- WHAT IS NEEDED:
Report each line from the records where the string "computer" turns up.

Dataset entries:

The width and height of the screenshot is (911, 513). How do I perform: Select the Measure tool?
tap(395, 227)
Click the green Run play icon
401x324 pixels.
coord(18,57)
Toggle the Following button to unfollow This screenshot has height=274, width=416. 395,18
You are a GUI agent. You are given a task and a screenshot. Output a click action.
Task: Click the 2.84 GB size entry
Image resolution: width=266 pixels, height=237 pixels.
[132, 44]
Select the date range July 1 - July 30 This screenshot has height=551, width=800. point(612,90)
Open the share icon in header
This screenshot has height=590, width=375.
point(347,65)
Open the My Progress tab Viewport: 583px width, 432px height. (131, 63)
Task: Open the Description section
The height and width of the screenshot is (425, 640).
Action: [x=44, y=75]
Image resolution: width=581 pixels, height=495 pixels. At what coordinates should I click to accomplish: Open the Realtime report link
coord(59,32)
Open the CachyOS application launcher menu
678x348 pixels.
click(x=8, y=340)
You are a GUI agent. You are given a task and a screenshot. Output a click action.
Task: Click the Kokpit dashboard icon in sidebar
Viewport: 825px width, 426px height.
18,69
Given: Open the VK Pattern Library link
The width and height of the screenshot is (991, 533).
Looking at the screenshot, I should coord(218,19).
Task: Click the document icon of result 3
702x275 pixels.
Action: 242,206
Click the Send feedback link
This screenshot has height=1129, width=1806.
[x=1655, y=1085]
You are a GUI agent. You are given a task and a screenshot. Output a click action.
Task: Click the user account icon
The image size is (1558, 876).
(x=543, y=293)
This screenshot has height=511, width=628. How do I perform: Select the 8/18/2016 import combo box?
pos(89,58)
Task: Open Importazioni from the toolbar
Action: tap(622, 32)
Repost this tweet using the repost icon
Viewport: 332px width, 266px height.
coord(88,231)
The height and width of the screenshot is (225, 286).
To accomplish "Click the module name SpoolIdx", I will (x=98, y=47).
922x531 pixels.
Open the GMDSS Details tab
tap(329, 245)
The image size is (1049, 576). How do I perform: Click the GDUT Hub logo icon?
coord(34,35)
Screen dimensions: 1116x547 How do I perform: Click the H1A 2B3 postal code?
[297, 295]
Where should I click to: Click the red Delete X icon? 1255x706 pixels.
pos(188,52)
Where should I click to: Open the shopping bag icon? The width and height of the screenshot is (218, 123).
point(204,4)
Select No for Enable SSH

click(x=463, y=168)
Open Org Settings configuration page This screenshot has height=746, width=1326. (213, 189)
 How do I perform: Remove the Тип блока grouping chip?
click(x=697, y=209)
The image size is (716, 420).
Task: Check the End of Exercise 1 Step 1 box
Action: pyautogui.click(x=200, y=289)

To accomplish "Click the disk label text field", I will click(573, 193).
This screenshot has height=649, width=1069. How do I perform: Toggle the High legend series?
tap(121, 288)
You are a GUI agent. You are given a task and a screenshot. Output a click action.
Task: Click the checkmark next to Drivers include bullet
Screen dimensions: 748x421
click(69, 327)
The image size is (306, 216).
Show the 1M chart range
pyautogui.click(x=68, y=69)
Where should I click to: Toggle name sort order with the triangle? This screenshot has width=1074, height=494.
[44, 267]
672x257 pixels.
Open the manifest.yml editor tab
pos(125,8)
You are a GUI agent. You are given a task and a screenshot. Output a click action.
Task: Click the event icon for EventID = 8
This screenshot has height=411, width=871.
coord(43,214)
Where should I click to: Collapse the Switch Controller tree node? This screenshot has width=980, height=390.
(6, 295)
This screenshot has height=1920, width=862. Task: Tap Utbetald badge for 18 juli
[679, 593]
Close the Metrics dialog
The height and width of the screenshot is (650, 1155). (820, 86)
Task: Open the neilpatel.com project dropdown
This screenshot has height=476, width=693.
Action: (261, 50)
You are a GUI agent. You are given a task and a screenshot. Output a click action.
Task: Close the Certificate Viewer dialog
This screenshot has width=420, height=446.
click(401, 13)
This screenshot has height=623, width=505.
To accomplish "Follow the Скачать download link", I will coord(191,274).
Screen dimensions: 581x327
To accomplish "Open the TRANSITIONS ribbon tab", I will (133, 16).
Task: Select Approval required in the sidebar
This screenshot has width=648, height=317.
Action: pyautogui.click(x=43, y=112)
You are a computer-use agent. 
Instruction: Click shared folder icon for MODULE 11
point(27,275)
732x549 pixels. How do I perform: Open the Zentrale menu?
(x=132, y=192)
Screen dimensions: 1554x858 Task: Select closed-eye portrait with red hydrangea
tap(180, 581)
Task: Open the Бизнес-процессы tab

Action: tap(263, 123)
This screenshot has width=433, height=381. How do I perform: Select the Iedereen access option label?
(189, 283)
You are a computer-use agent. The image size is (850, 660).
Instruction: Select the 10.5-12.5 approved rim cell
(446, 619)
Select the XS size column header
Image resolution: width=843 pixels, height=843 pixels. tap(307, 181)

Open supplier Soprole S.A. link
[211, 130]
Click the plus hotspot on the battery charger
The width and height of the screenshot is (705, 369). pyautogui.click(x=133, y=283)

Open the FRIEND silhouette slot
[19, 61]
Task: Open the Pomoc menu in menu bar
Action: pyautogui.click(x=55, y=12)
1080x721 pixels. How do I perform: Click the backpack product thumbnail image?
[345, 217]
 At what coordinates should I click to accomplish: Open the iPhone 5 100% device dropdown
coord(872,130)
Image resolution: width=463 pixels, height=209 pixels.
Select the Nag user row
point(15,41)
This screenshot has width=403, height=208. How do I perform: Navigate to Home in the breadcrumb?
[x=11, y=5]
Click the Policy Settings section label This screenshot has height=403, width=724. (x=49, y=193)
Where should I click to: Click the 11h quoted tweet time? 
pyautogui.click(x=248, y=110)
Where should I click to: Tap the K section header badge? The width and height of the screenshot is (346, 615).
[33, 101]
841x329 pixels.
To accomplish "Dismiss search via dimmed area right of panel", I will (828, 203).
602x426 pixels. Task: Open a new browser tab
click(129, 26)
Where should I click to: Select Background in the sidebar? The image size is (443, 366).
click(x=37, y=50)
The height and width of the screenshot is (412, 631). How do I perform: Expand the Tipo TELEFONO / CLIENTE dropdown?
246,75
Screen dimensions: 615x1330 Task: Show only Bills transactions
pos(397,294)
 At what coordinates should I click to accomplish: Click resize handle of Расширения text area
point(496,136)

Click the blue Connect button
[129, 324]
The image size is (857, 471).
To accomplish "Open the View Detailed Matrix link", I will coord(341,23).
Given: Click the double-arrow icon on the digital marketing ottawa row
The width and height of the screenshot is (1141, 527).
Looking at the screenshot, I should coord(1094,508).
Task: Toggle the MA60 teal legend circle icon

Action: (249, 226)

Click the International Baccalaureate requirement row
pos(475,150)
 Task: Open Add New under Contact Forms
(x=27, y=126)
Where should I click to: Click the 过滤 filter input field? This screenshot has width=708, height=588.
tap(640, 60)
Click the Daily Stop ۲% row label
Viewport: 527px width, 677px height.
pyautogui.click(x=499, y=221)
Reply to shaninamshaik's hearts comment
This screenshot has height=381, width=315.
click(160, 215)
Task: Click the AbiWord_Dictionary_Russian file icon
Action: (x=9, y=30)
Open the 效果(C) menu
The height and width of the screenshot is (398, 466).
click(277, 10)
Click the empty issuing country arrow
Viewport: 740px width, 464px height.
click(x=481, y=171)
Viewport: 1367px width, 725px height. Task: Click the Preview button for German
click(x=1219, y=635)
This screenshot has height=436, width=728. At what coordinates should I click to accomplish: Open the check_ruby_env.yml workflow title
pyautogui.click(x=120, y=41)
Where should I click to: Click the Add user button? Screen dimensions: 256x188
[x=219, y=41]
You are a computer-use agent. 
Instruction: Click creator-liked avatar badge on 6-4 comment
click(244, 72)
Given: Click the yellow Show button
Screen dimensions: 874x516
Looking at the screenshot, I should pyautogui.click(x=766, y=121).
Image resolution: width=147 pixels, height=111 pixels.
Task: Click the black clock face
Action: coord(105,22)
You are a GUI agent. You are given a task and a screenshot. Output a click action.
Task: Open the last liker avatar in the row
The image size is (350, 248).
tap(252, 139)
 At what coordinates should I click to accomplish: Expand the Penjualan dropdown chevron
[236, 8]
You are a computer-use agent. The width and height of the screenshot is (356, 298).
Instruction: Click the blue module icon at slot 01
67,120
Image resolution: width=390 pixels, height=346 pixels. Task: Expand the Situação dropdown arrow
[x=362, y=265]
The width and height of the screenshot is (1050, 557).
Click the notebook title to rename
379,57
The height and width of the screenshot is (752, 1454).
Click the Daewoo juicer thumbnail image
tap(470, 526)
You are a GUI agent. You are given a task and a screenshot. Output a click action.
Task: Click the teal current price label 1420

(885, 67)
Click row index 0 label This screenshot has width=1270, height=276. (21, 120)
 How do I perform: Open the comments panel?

- RESULT:
You are a computer-use agent. 
You are a computer-use agent. The image size is (850, 660).
You are a computer-use agent. 
You are a computer-use agent. The width and height of the screenshot is (356, 298).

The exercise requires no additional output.